基因敲除小鼠繁育保種的一個重要環節就是基因型鑒定，方法主要包括PCR法和傳統的Southern bolt法[7]。本研究采用試劑盒提取鼠尾組織基因組DNA，參照Jackson Laboratory提供的引物序列，通過普通PCR擴增,凝膠電泳成功鑒定出Ifnar敲除鼠的基因型，與southern bolt鑒定法相比較，整個過程耗時較短、費用較低，該方法可以作為Ifnar基因敲除小鼠基因型檢測的一種快速可靠方法。

1994年Müller 等首次成功制成Ifnar敲除小鼠[8],屬于基因修飾的免疫缺陷小鼠模型。小鼠由于性格溫順易飼養，便于操作，繁殖能力強，且對病毒易感等特性，廣泛應用于各種病毒致病機理以及疫苗和藥物評價的研究。但是免疫功能健全的小鼠對有些病毒耐受,不能建立病毒感染模型或模型不利于后續病毒各項研究,免疫缺陷小鼠模型的建立就顯得尤為重要。例如，用寨卡病毒感染免疫功能健全的C57B/6,BALB/C,CD1小鼠，組織中未檢測到病毒RNA，小鼠也未出現疾病癥狀[9-11]。但Lazear等[12]用寨卡病毒接種Ifnar敲除小鼠，小鼠則高度易感，呈現后肢無力、癱瘓等典型的神經癥狀。因此，ifnar-/-免疫缺陷小鼠模型的建立和應用對某些特定病毒的研究至關重要。
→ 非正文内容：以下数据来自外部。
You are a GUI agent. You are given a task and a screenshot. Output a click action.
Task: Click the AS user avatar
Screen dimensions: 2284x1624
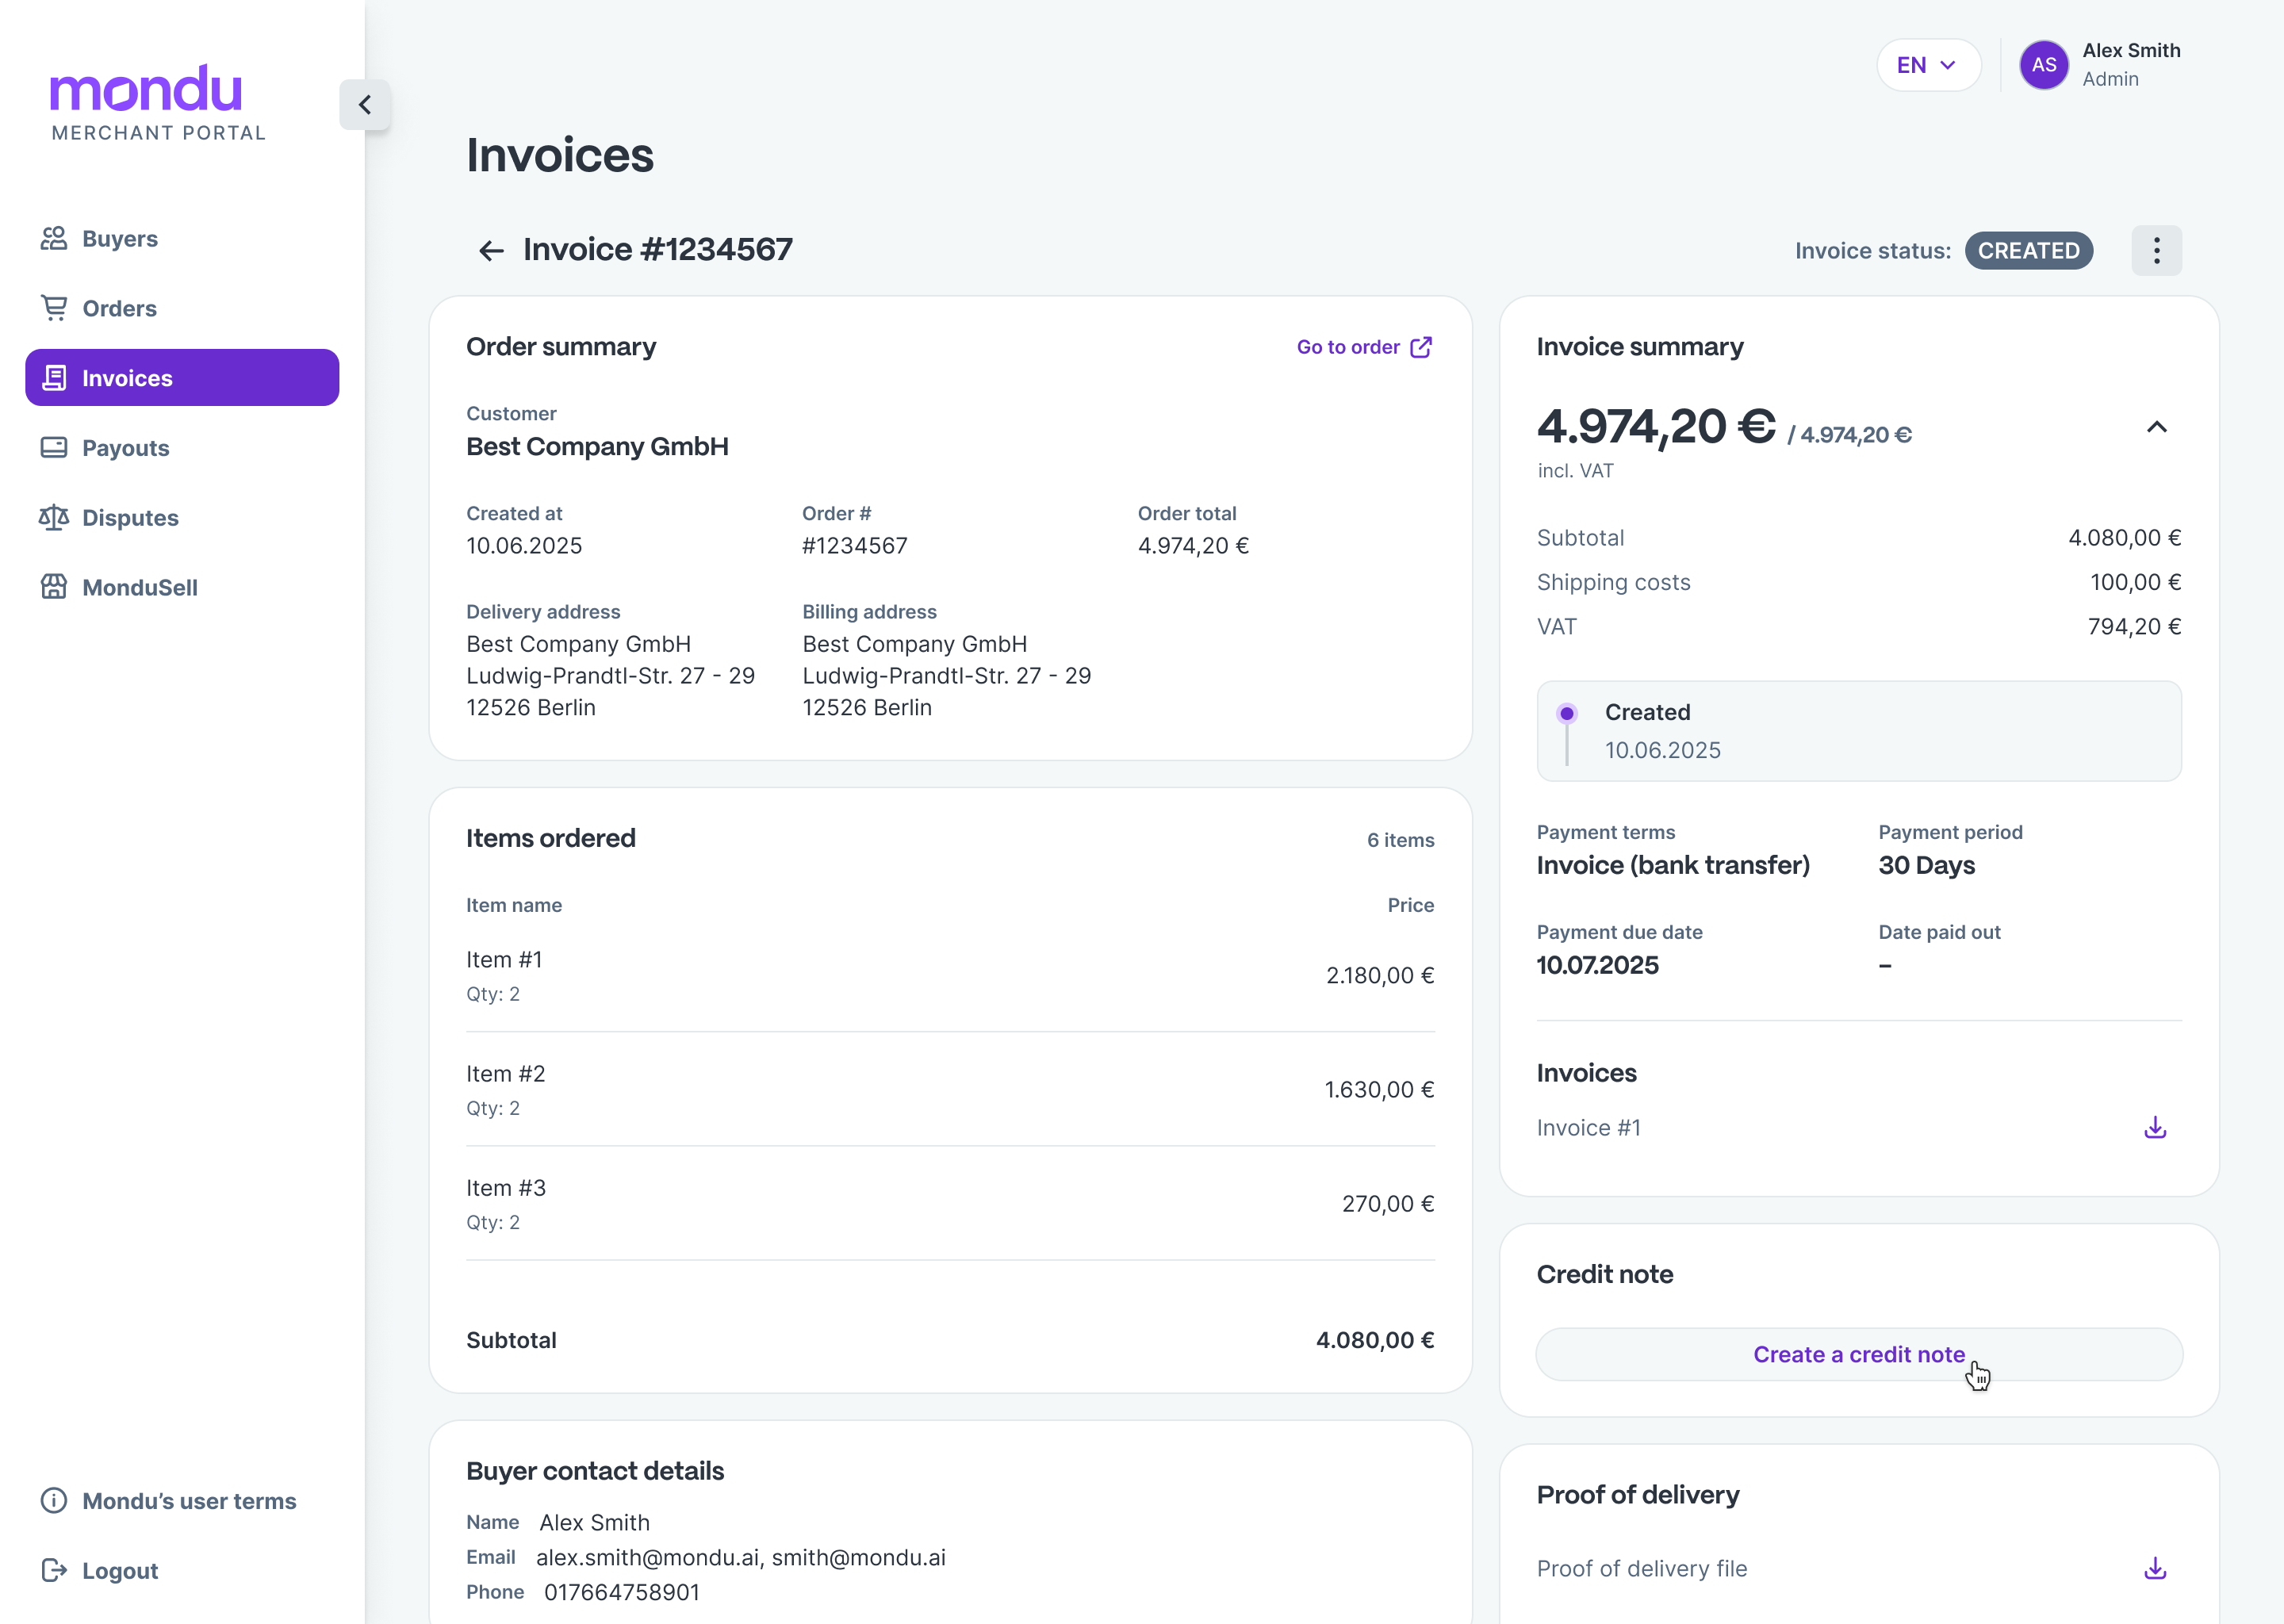(x=2043, y=65)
目前，Ifnar敲除小鼠在人腸道病毒71 型(Enterovirus 71,EV71)[13-14]、登革熱病毒(Dengue virus，DENV)[15]和寨卡病毒(Zika virus，ZIKV)[16]等的研究中都有應用。近年來，隨著zika病毒研究成為熱點問題，對于干擾素受體敲除小鼠的應用也隨之日益增加。但這些前期的研究中應用的干擾素受體敲除小鼠多為129背景,如 I型干擾素受體基因敲除的A129，II型干擾素受體基因敲除小鼠的G129，以及以上兩種鼠雜交得到的AG129。基因敲除小鼠常見于129小鼠是因為其ES做打靶時，中靶效率高，囊胚注射后成功率也高。最初Zika病毒研究中，小鼠模型也多為129背景,但近來B6背景的Ifnar敲除小鼠模型也多有建立[12，17]。因為B6小鼠遺傳背景和生理生化指標更清楚，當只有129背景品系小鼠時，可把129小鼠和B6小鼠回交，獲得B6類似背景的小鼠，再進行試驗。本實驗中小鼠為129小鼠和B6小鼠回交后得到的B6背景Ifnar敲除小鼠。

為滿足科學試驗研究的需要，本中心引進B6背景的ifnar基因敲除小鼠，在負壓屏障動物房飼養,通過一段時間的繁殖、鑒定，已獲得一定數量的ifnar基因敲除小鼠，這為多種病毒的深入研究提供了一定的前期實驗動物基礎，并且相較于129品系的小鼠模型，遺傳背景更清晰，生理生化指標更清楚，有助于得到重復性更好的實驗結果。